House finch, or soon to be killer diller bird killer...? So there I was, sitting at my kitchen table watching the marvelous assortment of birds on my feeder (including three beautiful orange, white and black spotted towhees) when all of a sudden all "you know what" broke loose!
A small, innocuous-looking - albeit belligerent - male house finch decided the feeder was his and went into a tizzy, attacking bigger and littler birds. Everyone scattered to get out of the way as the combatant finch exercised his territorial imperative.
(A moment while I digress (again). Stay away from bird feed with Milo in it. It is nothing but a "filler" that costs you more and ends up on the ground under your feeder, which may or may not be good for your soil.)
It was at that moment that a stanza from Robert Service's epic poem, "The World's All Right," struck me:
The World's all right; serene I sit,
And cease to puzzle over it.
There's much that's mighty strange, no doubt;
But Nature knows what she's about;
And a million years or so
We'll know more than to-day we know.
Old Evolution's under way -
What ho! The World's all right, I say.
Was I having the privilege of witnessing the beginning of one of Nature's greatest miracles: the evolutionary process that would change house finches into meat eaters? After all, shrikes are glorified songbirds that got into raptor mode.
Hey, why not? Finches on the Galapagos Islands adapted to almost every niche, and in doing so earned themselves the title of "Darwin's Finches."
Oh sure, it takes lots of time for changes in Nature to happen, and seeing I'm about to hit 80, I'm sure I won't be here if my finches begin to take on the habits of shrikes.
There are about 60 species of finches in the U.S., ranging all the way from buntings to towhees, with goldfinches, grosbeaks and crossbills in between, and they have a wide variety of shapes to their bills and eat all kinds of plants, seeds and invertebrates.
Shrikes, like finches, are songbirds, but only (for now) regularly kill and eat other birds, plus a wide assortment of insects, rodents and other warm-blooded animals.
A shrike in pursuit of a bird is as fierce as a goshawk, and the list of invertebrate prey taken by the northern shrike, Lanius excubitor, (whose scientific name translates to "watchful butcher") is really impressive: grasshoppers, beetles, crickets, caterpillars, cutworms, ants, wasps, bumblebees and spiders.
Then there are the other hapless victims shrikes take: meadow mice (also known as voles), lemmings (up in the north), red-backed mice (in the forest) and white-footed mice, and a variety of lizards and other reptiles, including garter and gopher snakes, with a few frogs, toads and salamanders thrown in.
The list of birds is even more impressive: chickadees, snow-buntings, longspurs, crossbills, redpolls, pine grosbeaks (which are larger than shrikes), horned larks, woodpeckers, goldfinches, kinglets, sparrows (of all kinds), thrushes, warblers, siskins, starlings (now, that's quite a feat!), cardinals, robins, jays (another tour de force!), sandpipers and mourning doves.
I once saw a northern shrike kill and eat a garter snake on the Summer Lake Wildlife Management Area while I was on a Christmas Bird Count.

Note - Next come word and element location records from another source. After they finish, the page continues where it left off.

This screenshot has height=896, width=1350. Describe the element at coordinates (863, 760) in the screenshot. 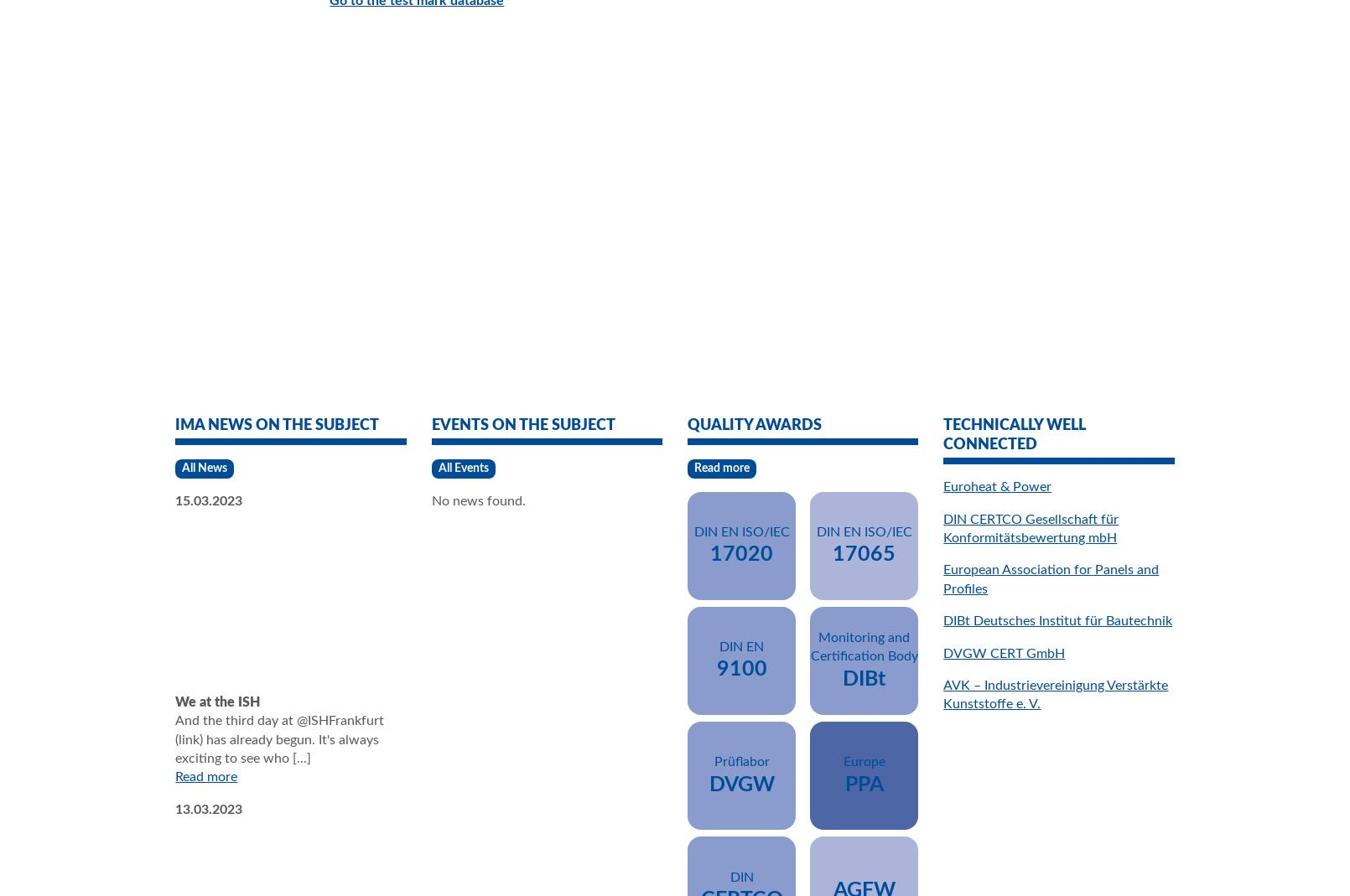

I see `'Europe'` at that location.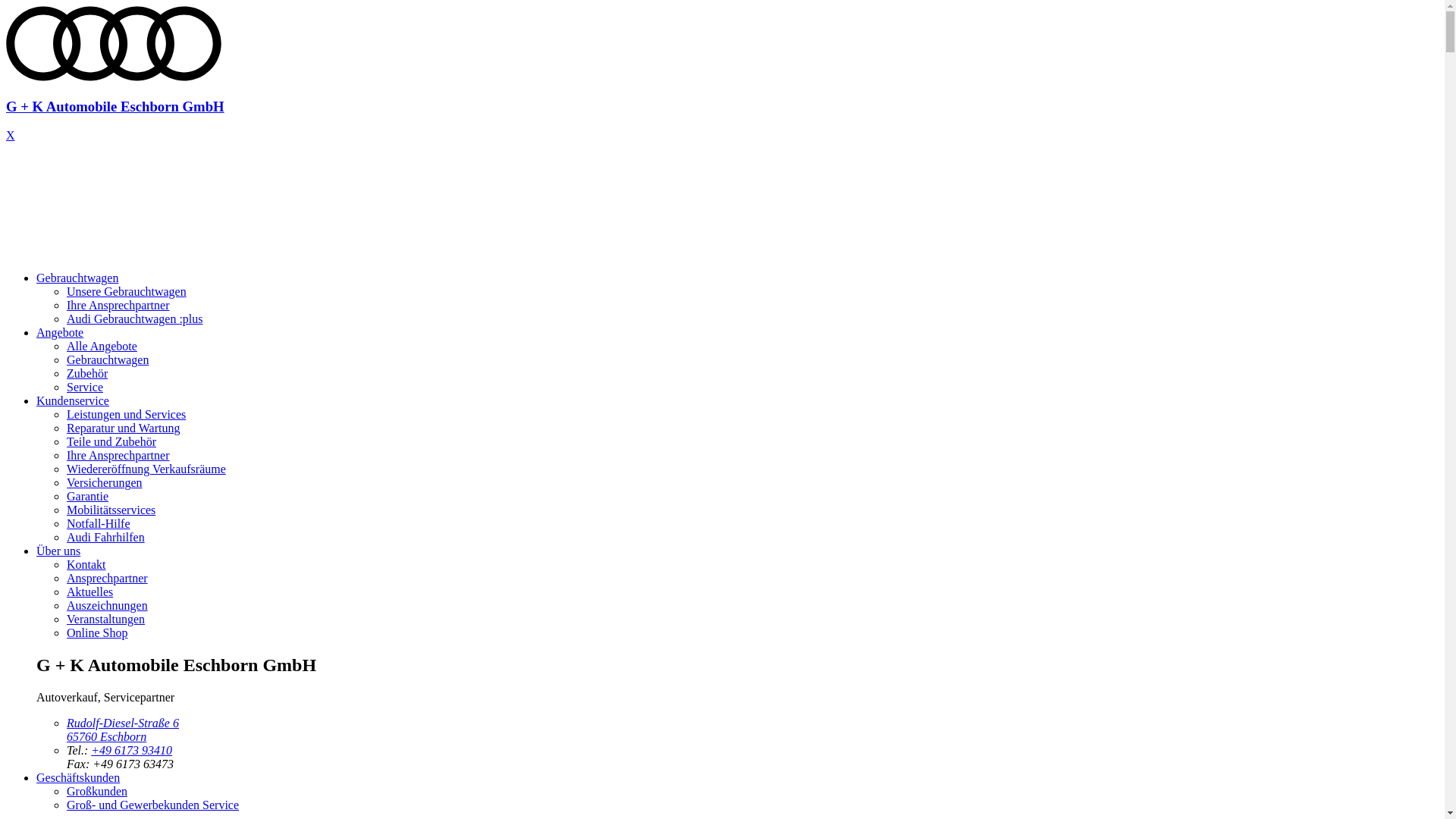 The width and height of the screenshot is (1456, 819). I want to click on 'Alle Angebote', so click(65, 346).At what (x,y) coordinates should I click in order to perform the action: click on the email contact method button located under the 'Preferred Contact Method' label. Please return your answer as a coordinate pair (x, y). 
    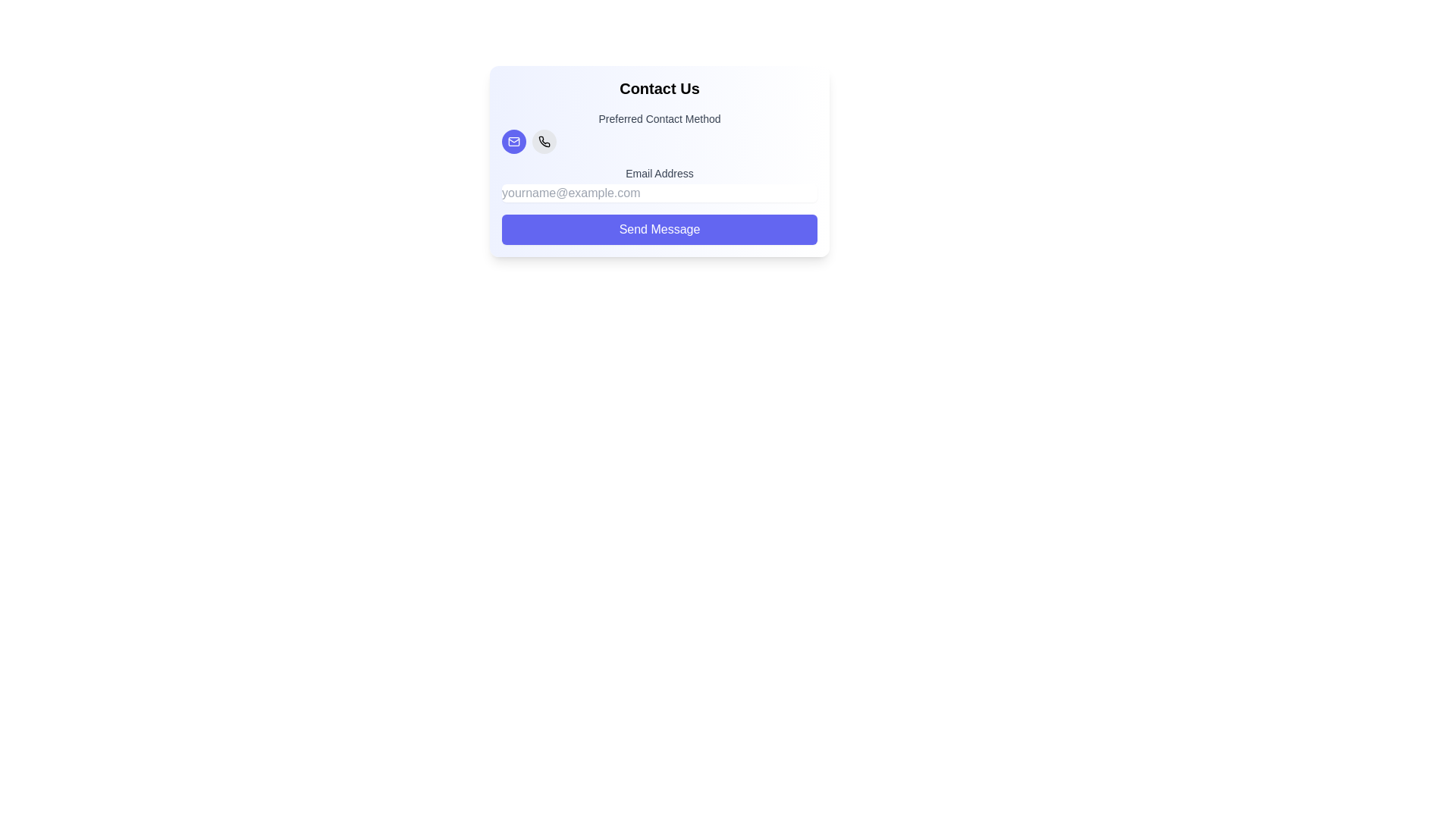
    Looking at the image, I should click on (513, 141).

The snake was basking in the warm waters of a small stream that ran from a hot spring, and said shrike nailed it. (So much for that snake perpetuating its dumb genes and for being out in winter ... )
I also had the privilege of watching the shrike do which its other common name, "butcher bird," implies and hang a mouse on the naked branches of a willow. So why not house finches?
Perhaps this is something your great, great, great, great grandchildren can look forward to.